Economia & Mercados
23/11/2022 15:02

Especial: Bancos veem impacto incerto de Bolsa Família de R$ 600 sobre inadimplência e crédito


Por Matheus Piovesana

São Paulo, 23/11/2022 - O setor financeiro ainda vê como incertos os impactos da provável fixação do valor de R$ 600 para o Bolsa Família a partir do ano que vem, negociada pela equipe do presidente eleito, Luiz Inácio Lula da Silva (PT), com o Congresso. O histórico do auxílio emergencial pago durante a pandemia da covid-19, no mesmo valor, aponta para uma queda da inadimplência.
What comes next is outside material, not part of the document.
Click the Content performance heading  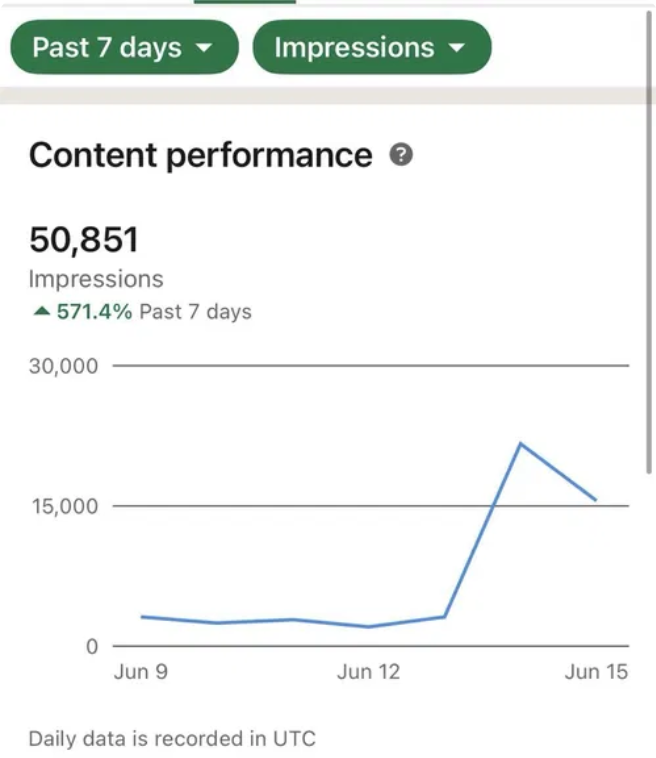click(x=200, y=156)
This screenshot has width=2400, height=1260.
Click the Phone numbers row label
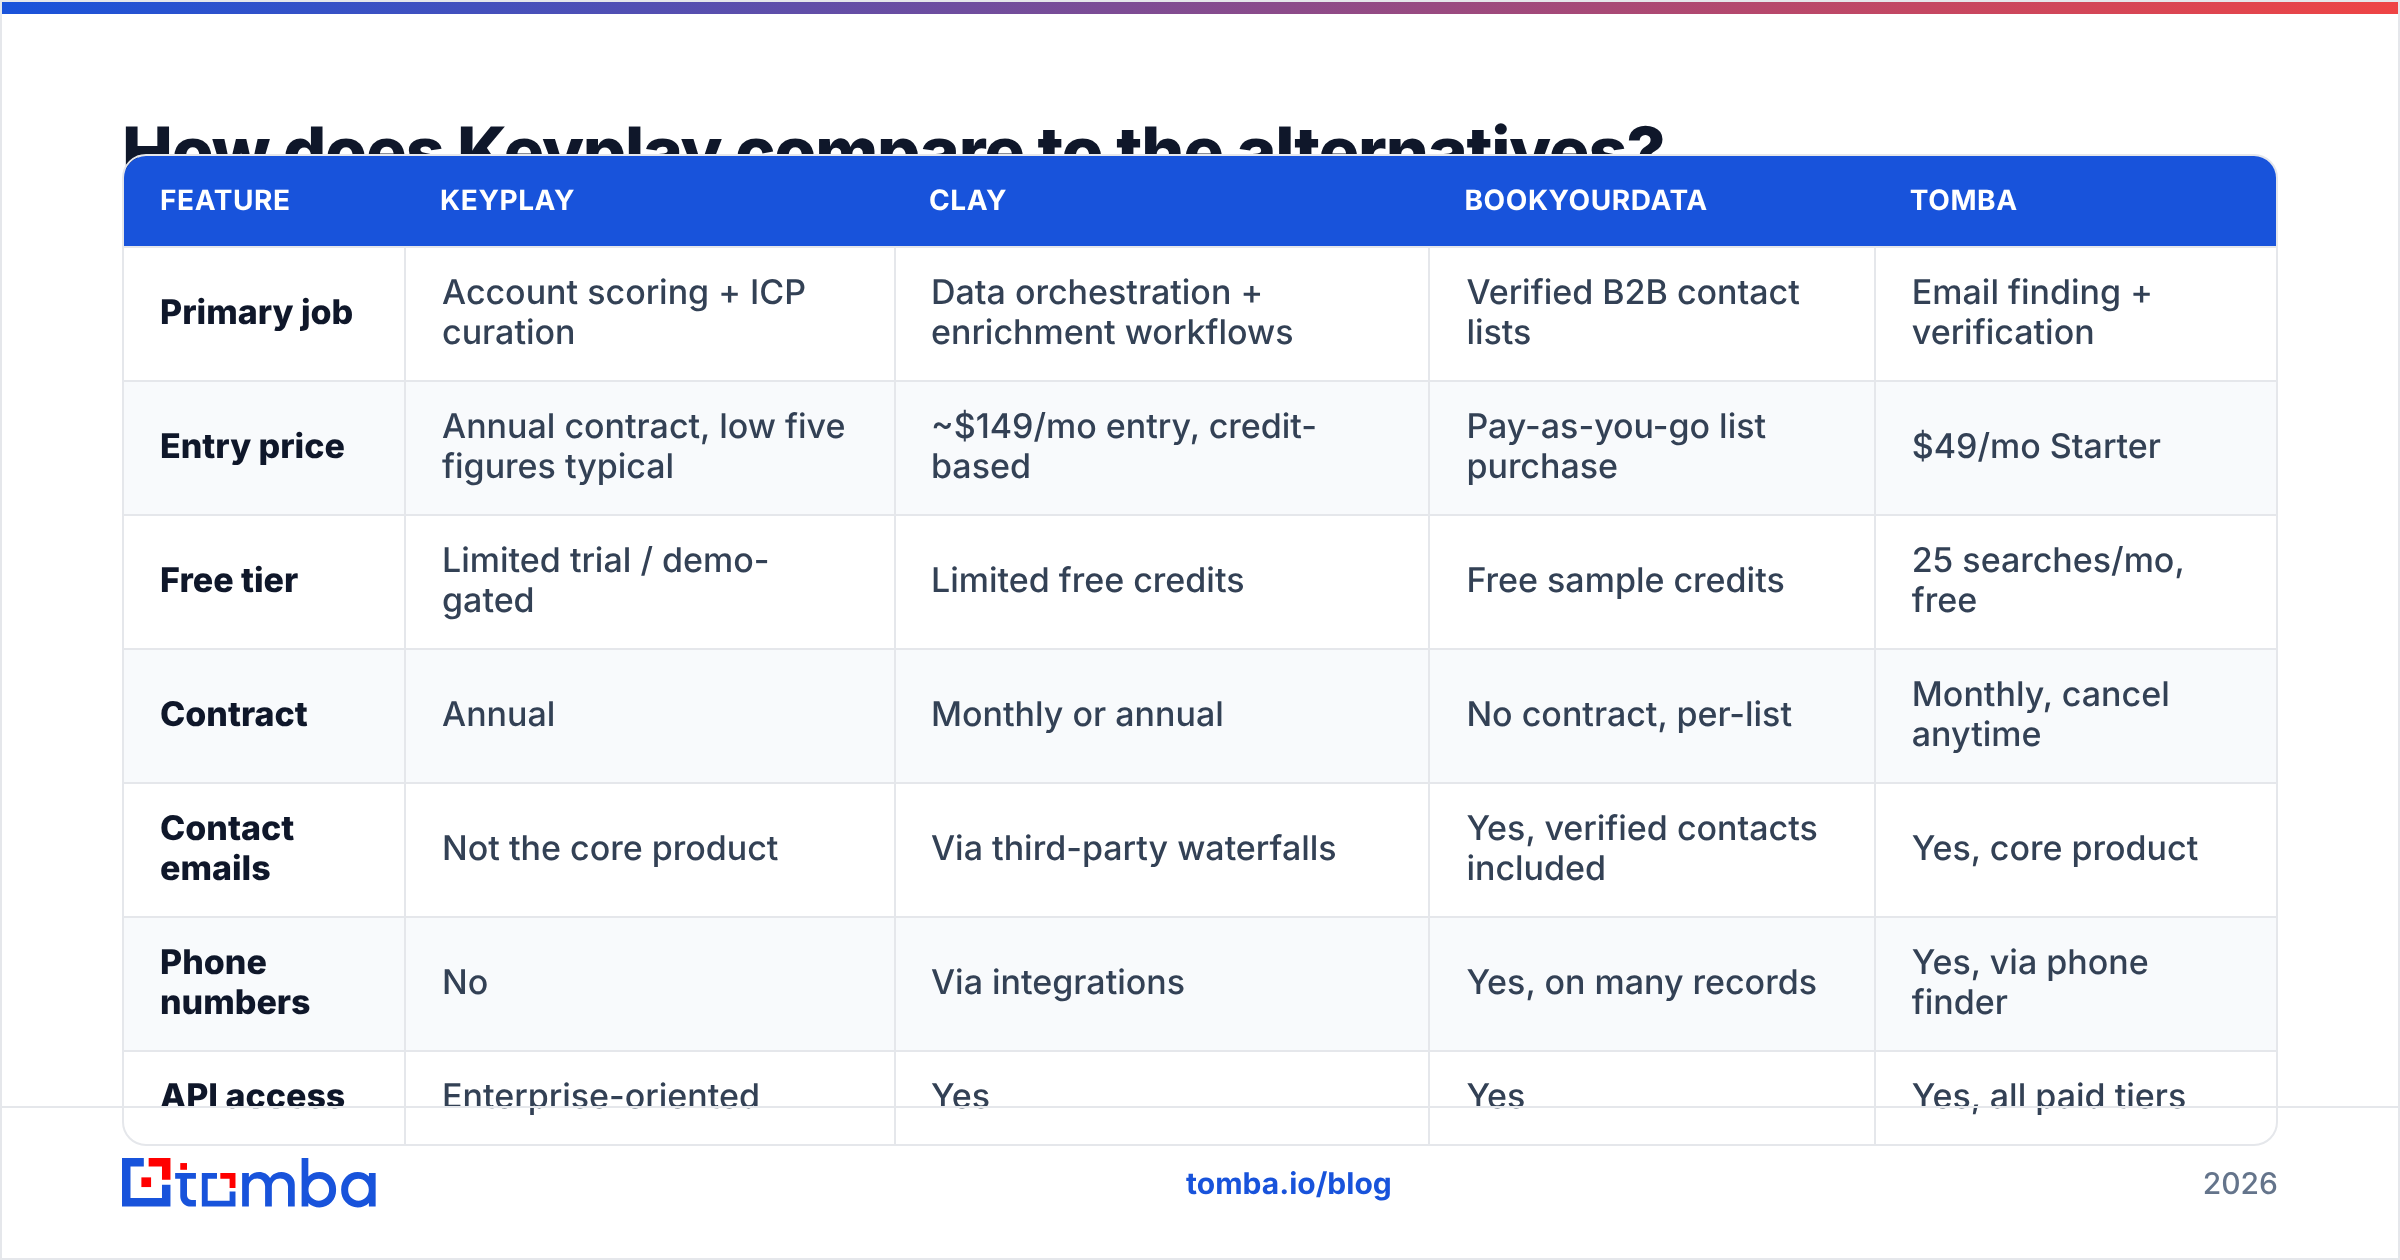(x=235, y=982)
Entretanto, a piora de indicadores macroeconômicos desde então aponta para efeitos diversos.

Inflação e juros afetam gastos

Desde o ano passado, a renda disponível das famílias tem sido comprimida pela alta da inflação. Mesmo com a deflação registrada no terceiro trimestre, os preços de itens básicos, como os de alimentação, continuam elevados. Além disso, a alta dos juros atinge em cheio às famílias que, com a retomada da economia, recorreram à linhas de crédito para manter o consumo.

"Lá atrás teve uma vantagem entre aspas porque o auxílio foi junto com a renegociação que os bancos fizeram. E a inflação não tinha corroído a renda especialmente das classes mais baixas", afirma o diretor de Economia, Regulação Prudencial e Riscos da Federação Brasileira de Bancos (Febraban), Rubens Sardenberg. "Agora, a situação é um pouco diferente porque, embora a inflação tenha parado de subir, os preços continuam altos."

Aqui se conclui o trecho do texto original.